Schools in Youngstown, Ohio, have begun offering an after-school program for children from families affected by unemployment.
The program, sponsored by members of the American Federation of Teachers, will provide counseling, games, and group discussions for children in grades one through eight who seem troubled by their home situations, said a spokesman.
Some children, whose parents attended school but who are now unemployed, may start to view school as “a waste of time,” the spokesman said. Others are upset by changes in the family lifestyle, he added.
Youngstown was selected for the pilot project because unemployment has reached about 22 percent there, he said. Sessions meet three times a week.
Threatened by declining enrollment in some affluent areas, the Dallas Independent School District has been trying to convince local realtors that city schools are as good as suburban schools.
About 15 times this year, pta mothers have joined with administrators to host parties for local realtors at individual schools, said Dean Angel, a district spokesman. Profiles of each school are also circulated, listing such features as special programs offered, and the average education and income level of the parents whose children attend the school.
“We’ve been trying to cater to the realtors since we discovered they’ve been promoting suburban schools over our schools,” Mr. Angel said. “Many of them don’t know about our programs. They just think of us as any inner-city district.”
The Philadelphia school board has agreed to pay some 4,000 district employees a previously negotiated 10-percent salary increase that was rescinded nearly two years ago to cut back on the district’s expenses.
The agreement will cost the district approximately $12 million, according to Elliot Alexander, a district spokesman.
In July 1981, Mr. Alexander explained, the school board rescinded the 10-percent increase for maintenance and operations workers, bus drivers, and teachers to offset a budget deficit of more than $200 million.
The local union representing the “blue-collar” workers challenged the board’s decision before an arbitrator, who found that the workers were entitled to the pay raise.

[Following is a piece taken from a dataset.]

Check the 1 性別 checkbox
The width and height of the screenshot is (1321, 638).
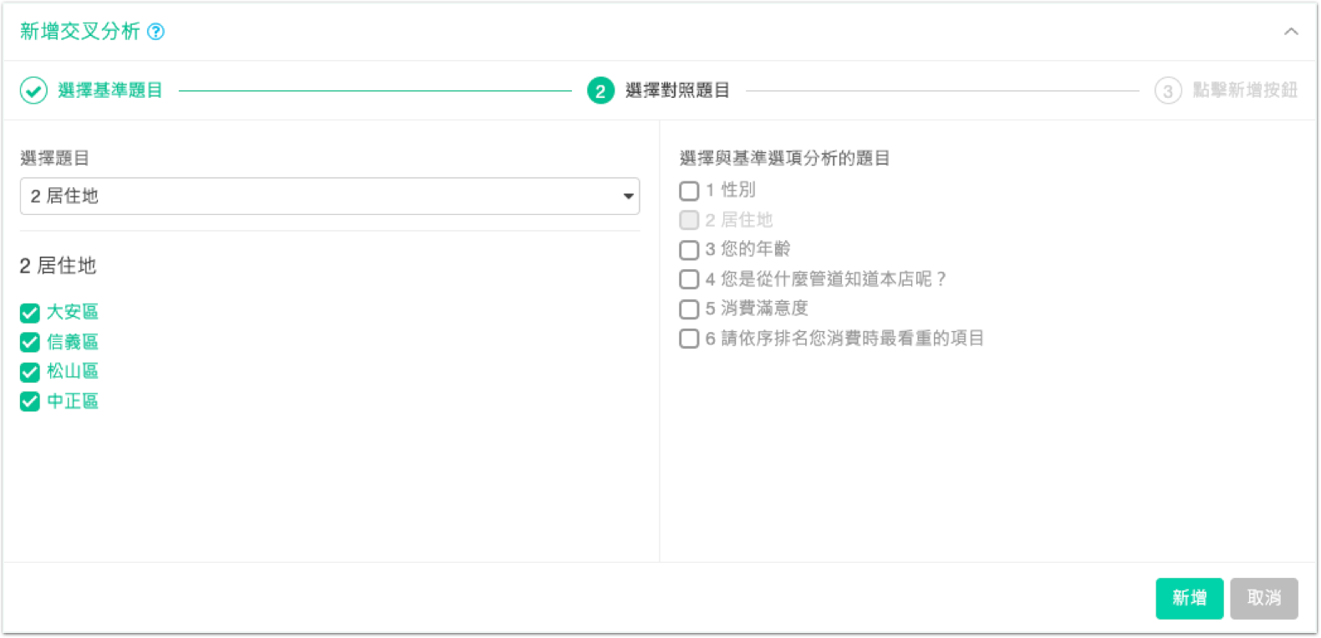pos(689,191)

The court of common pleas and most recently the state supreme court upheld the arbitrator’s ruling in what has been a long legal battle marked by a 22-day strike in February. (See Education Week, Feb. 9, 1983.)

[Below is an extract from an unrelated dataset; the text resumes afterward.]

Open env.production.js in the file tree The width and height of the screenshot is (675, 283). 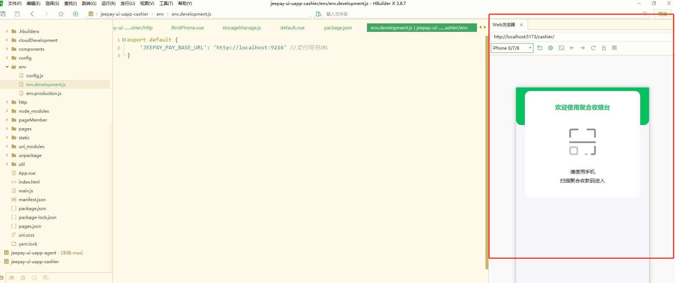[43, 93]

Under the terms of the board’s agreement, according to Mr. Alexander, the district will pay part of the money owed by June 30, the end of the fiscal year. The remainder will be paid during the next fiscal year.
Twenty-one guidance counselors and “school-to-work coordinators” from the District of Columbia public schools have begun a year-long fellowship program designed to enhance their ability to prepare their students for meaningful work.
Sponsored by the Institute for Educational Leadership with a $190,000 grant from the Ford Foundation, the program will bring the counselors together with leaders in the local business community to expand their “contacts” and broaden their understanding of the job market and how curricula might be better adapted to market requirements, according to Jacqueline Danzenberger, director of the project for the iel
As part of that effort, Ms. Danzenberger said, the institute is working with a number of business and industry leaders on the project’s advisory council to arrange summer jobs in the private sector for the counselors.
The cost of the counselors’ and coordinators’ salaries will be shared equally, she said, by the fellowship program and the employers.
The school-to-work coordinators are employed in the district’s six new special-interest high schools supported by several private corporations. They will receive an additional five days of intensive inservice training under the program, the director said.
An additional goal of the project, Ms. Danzenberger said, is to expand the concept to other communities by 1984-85.